It was only a matter of time before judges in the lower courts of the Eleventh Circuit began to accept the appellate court’s decision in McNeal. Two such opinions have recently been published in the Middle Districts of Florida and Georgia, and they address McNeal with as much contempt as many commentators have previously expressed.

In the Georgia case of In re Williams, the court stated brashly that it would “follow McNeal, even though the Court is persuaded McNeal was wrongly decided.” In her opinion in the case of In re Bustamante, Judge Jennemann of the Middle District of Florida was a bit more diplomatic when she approved the avoidance of a wholly unsecured junior lien – “provided [that] the Eleventh Circuit or the Supreme Court has not, at the time of discharge, vacated the opinion or otherwise overruled or limited the holding of McNeal.”

Judge Jennemann’s qualification in Bustamante is indicative of bankruptcy courts’ hesitation to grant McNeal motions to strip wholly unsecured junior liens. Their hesitation is understandable, given the criticism over McNeal and the status of the appeal in the Eleventh Circuit.

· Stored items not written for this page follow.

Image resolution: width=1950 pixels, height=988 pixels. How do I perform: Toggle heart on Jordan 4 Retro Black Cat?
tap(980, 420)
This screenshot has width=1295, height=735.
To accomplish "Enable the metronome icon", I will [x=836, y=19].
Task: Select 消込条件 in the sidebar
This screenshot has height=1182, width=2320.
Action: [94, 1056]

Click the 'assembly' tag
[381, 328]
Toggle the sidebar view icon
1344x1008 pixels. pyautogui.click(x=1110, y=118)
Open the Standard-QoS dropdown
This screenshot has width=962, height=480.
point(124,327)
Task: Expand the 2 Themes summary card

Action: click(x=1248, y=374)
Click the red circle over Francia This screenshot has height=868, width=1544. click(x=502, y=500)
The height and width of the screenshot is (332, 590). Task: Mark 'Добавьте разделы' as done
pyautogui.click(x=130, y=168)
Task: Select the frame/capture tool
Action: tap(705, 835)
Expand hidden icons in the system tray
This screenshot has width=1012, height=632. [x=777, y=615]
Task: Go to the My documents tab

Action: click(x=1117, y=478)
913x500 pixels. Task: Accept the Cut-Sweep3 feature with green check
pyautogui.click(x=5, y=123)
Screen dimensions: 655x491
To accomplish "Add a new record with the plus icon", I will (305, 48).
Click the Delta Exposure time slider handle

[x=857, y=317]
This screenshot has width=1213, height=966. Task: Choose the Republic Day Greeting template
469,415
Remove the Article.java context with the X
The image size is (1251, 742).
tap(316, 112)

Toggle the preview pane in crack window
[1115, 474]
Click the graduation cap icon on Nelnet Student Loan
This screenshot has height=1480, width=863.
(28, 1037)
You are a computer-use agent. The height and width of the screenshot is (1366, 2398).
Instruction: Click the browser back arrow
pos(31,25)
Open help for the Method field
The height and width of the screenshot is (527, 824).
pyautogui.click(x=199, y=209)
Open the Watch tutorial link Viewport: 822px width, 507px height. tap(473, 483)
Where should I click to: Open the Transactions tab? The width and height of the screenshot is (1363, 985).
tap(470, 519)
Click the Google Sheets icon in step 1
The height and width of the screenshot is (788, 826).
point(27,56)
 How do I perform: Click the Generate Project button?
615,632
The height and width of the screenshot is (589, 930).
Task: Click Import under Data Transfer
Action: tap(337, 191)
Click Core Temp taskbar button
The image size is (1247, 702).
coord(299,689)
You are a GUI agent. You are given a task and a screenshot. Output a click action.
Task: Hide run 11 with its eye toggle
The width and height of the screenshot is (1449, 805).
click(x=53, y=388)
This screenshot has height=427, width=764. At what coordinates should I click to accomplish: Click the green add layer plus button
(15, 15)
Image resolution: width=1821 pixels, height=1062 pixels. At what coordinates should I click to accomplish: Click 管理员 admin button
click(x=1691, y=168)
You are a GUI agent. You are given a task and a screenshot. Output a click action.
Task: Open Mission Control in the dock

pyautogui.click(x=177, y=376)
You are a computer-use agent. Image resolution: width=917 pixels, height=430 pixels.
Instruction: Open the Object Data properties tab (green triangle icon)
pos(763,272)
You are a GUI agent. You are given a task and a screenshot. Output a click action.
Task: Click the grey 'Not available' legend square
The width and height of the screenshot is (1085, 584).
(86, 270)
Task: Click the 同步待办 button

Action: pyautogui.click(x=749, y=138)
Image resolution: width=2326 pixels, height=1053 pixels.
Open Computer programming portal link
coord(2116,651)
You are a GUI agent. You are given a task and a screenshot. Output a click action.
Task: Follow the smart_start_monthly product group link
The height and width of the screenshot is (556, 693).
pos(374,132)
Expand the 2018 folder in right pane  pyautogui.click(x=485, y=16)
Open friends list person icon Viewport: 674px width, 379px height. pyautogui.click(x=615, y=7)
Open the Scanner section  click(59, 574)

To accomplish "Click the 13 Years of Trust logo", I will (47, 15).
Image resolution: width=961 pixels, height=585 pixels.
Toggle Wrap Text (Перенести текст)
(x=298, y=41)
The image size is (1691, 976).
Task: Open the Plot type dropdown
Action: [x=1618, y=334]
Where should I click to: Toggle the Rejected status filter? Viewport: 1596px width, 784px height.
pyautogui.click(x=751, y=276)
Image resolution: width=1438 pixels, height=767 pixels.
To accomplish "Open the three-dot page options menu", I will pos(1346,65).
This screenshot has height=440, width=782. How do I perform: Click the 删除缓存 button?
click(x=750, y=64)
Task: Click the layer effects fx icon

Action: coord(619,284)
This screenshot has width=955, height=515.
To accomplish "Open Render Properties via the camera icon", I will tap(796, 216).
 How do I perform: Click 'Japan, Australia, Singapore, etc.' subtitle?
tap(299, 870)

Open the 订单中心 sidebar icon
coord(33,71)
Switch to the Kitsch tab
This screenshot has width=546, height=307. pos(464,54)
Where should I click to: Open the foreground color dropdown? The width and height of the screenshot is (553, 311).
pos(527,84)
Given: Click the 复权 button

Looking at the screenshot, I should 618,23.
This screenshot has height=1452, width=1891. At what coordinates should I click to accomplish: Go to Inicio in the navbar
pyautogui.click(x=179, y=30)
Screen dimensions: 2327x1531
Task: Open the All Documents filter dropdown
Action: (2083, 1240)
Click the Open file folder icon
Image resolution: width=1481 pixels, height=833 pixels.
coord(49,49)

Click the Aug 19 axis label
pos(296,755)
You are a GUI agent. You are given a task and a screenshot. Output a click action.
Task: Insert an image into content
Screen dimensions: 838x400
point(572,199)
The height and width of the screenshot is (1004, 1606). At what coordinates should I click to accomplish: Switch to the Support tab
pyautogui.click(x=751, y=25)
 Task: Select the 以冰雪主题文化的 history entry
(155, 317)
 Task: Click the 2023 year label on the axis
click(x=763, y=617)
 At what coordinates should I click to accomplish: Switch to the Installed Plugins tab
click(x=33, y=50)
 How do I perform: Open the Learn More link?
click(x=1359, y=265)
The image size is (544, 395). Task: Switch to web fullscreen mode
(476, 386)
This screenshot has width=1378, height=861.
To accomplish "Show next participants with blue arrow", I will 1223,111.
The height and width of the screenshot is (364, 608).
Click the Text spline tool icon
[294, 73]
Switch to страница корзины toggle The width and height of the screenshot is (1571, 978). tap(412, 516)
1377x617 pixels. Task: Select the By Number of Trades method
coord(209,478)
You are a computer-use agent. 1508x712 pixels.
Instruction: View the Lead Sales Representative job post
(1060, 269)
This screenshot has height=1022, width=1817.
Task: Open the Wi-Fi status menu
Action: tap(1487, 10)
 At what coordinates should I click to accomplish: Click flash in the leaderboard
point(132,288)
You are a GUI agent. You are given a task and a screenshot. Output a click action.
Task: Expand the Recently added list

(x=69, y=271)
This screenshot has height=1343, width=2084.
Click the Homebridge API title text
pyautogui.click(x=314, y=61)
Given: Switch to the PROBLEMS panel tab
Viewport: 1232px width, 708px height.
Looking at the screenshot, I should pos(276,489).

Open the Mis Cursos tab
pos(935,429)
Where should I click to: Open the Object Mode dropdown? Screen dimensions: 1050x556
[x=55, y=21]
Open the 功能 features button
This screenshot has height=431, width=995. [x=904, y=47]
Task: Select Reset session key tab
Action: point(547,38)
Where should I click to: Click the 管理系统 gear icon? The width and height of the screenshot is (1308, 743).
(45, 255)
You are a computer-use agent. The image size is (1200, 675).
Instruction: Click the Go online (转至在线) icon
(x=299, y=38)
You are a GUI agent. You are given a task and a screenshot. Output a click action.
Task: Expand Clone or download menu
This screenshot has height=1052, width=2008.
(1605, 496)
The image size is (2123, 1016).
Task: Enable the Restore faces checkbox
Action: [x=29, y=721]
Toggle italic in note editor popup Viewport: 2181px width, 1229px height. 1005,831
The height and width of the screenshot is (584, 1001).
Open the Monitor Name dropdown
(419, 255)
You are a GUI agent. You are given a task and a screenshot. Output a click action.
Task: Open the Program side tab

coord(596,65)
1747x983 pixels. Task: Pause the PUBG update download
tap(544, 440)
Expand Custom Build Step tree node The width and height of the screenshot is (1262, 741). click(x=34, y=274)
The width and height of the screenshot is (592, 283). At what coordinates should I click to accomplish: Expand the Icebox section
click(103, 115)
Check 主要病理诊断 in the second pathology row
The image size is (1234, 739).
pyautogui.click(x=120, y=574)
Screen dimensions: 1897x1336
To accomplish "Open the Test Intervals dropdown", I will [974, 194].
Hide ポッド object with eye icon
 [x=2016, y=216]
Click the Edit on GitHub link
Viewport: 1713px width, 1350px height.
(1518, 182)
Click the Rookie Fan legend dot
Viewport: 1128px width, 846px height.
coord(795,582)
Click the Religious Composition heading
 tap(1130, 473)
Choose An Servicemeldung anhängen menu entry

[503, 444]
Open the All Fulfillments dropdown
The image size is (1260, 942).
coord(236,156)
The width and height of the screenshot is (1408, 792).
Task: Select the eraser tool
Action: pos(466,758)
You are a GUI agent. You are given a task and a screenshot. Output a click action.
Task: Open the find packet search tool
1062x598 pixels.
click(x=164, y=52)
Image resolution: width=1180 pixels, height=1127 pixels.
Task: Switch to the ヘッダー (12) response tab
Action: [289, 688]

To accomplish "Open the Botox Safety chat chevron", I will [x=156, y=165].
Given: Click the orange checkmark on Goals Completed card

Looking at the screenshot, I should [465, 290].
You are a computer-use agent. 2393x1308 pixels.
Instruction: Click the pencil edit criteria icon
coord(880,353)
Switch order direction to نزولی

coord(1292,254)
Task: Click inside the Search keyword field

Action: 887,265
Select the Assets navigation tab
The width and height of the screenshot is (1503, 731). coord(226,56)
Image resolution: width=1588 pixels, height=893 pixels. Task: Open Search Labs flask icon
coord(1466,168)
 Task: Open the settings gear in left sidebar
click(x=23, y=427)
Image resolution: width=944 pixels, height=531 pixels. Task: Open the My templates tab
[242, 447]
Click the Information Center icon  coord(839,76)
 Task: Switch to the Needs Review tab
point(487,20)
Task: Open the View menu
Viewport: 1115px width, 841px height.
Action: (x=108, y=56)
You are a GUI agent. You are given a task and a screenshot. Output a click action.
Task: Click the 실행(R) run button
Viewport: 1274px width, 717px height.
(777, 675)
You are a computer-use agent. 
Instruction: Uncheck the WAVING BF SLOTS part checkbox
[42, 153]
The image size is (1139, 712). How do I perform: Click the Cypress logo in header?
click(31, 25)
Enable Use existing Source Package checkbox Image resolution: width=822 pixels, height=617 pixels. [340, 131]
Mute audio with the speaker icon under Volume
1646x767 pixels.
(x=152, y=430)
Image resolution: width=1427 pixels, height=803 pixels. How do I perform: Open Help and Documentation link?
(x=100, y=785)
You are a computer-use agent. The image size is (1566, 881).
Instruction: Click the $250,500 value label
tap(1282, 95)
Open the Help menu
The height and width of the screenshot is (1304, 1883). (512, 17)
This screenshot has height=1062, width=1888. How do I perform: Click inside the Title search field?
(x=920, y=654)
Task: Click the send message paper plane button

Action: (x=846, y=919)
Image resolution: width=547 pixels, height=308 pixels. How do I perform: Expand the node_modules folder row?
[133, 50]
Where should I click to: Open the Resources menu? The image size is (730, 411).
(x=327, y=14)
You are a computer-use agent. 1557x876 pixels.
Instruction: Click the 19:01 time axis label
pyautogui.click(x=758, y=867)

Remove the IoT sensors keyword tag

Presently the appellate court is faced with an additional wrinkle which is delaying any hope of “vacating, overruling or limiting” the McNeal holding. Soon after McNeal was decided, GMAC, an appellee in the Eleventh Circuit case, filed for bankruptcy in New York. Because of the automatic stay in GMAC’s bankruptcy proceeding, the Eleventh Circuit issued an order in February, stating in part that “[McNeal] must stand still for a while,” until the New York bankruptcy court lifted this automatic stay. Within a week of the order, attorneys for Ms. McNeal filed a response, informing the court that the stay was no longer in place. Despite the procedural “go ahead,” the Eleventh Circuit has not moved forward on any of the pending motions.

Whether bankruptcy courts are hesitant to follow McNeal because the decision is unpublished or because it is simply bad law, judges are slowly, albeit begrudgingly, permitting debtors to strip wholly unsecured liens in Chapter 7 cases. Creditors and their counsel should keep an eye on McNeal at both the district and circuit levels, because “stand[ing] still for a while” may yet prove costly. We will post updates as soon as they become available.